▶ _Cosa fare_:
A - Cita la parte del brano su Bianciardi che comincia dalle parole "Un racconto sul" e si chiude con "e Gianni Brera.".
B - Secondo il brano su Bianciardi, chi fondò la rivista Kent?
C - Scrivi il seguito del brano su Bianciardi, partendo dopo la sua ultima frase.

▶ _Brano citato_:

════════

Un racconto sul calcio di Luciano Bianciardi merita sempre di essere letto. Si intitola Il ritiro ed è contenuto nella raccolta La solita zuppa e altre storie pubblicato nel 2003 dalla Bompiani. In realtà però uscì la prima volta nell’aprile del 1969 su Kent, una di quelle riviste erotiche che ebbero un certo successo negli anni Sessanta sfidando le ire della Chiesa e della buoncostume e che ogni tanto qualche magistrato zelante faceva sequestrare.
Uomini e letteratura
Kent, fondata nel 1967 dall’editore Sergio Garassini che qualche anno più tardi darà vita anche a Cronaca Vera, presentava donnine mezze nude e un po’ di cultura. Il sottotitolo della testata parlava chiaro: Mensile per gli uomini. Tra i collaboratori, oltre a Bianciardi, anche Gian Carlo Fusco, Mario Soldati e Gianni Brera.
La collaborazione di Bianciardi a Kent, ma anche a Playmen e a Le Ore va interpretata da un lato come una sincera presa di posizione a favore delle battaglie civili per la libertà sessuale e contro la censura e dall’altro come una prova di quella sua naturale vocazione per la dissipazione del proprio talento che lo porterà dritto dritto sulla via dell’autodistruzione.
Il ritiro
Per tornare a Il ritiro, c’è il calcio giocato con il protagonista-narratore, un fior di mediano con quasi duecento presenze in serie A e sedici in nazionale. C’è il solito codazzo di supertifosi più o meno eccellenti, quelli sempre presenti in tribuna centrale e nelle occasioni mondane, C’è la bonazza di turno che prende per mano il nostro eroe un po’ bamboccione e lo introduce alle gioie della carne. Ma in agguato ci sono anche i Mister, spalleggiati da certi medici che la sanno lunga, con le loro teorie sulla concentrazione della squadra che va difesa contro tutti e contro tutto.

════════

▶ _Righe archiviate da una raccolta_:

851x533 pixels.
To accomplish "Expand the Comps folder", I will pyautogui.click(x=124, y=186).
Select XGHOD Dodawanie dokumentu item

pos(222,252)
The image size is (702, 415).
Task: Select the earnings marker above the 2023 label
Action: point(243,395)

════════

▶ _Risultati_:
A -
Un racconto sul calcio di Luciano Bianciardi merita sempre di essere letto. Si intitola Il ritiro ed è contenuto nella raccolta La solita zuppa e altre storie pubblicato nel 2003 dalla Bompiani. In realtà però uscì la prima volta nell’aprile del 1969 su Kent, una di quelle riviste erotiche che ebbero un certo successo negli anni Sessanta sfidando le ire della Chiesa e della buoncostume e che ogni tanto qualche magistrato zelante faceva sequestrare.
Uomini e letteratura
Kent, fondata nel 1967 dall’editore Sergio Garassini che qualche anno più tardi darà vita anche a Cronaca Vera, presentava donnine mezze nude e un po’ di cultura. Il sottotitolo della testata parlava chiaro: Mensile per gli uomini. Tra i collaboratori, oltre a Bianciardi, anche Gian Carlo Fusco, Mario Soldati e Gianni Brera.

B - L'editore Sergio Garassini.

C -
Si può fare o non si può fare?
In particolare, la squadra deve essere difesa contro il sesso, il nemico mortale che porta a disperdere le preziose energie psico-fisiche dei “ragazzi”.
Solo il ritiro può preservare i nostri campioni dalle tentazioni.
A quanto pare quella cosa lì prima della partita non la si può fare perché rischia di minare il rendimento in campo, dopo la partita non la si può fare perché c’è da smaltire lo stress della gara e durante la partita non ne parliamo neanche. Insomma, una vitaccia. Così il nostro mediano se ne sta chiuso in un una stanza d’albergo dal venerdì a tutto il lunedì e passa le notti con gli occhi sbarrati a pensare alla sua biondona.
Il bello è che poi se alla domenica non corri e non tocchi palla i giornalisti cominciano a parlare di “dolce vita”. Che ci provassero loro.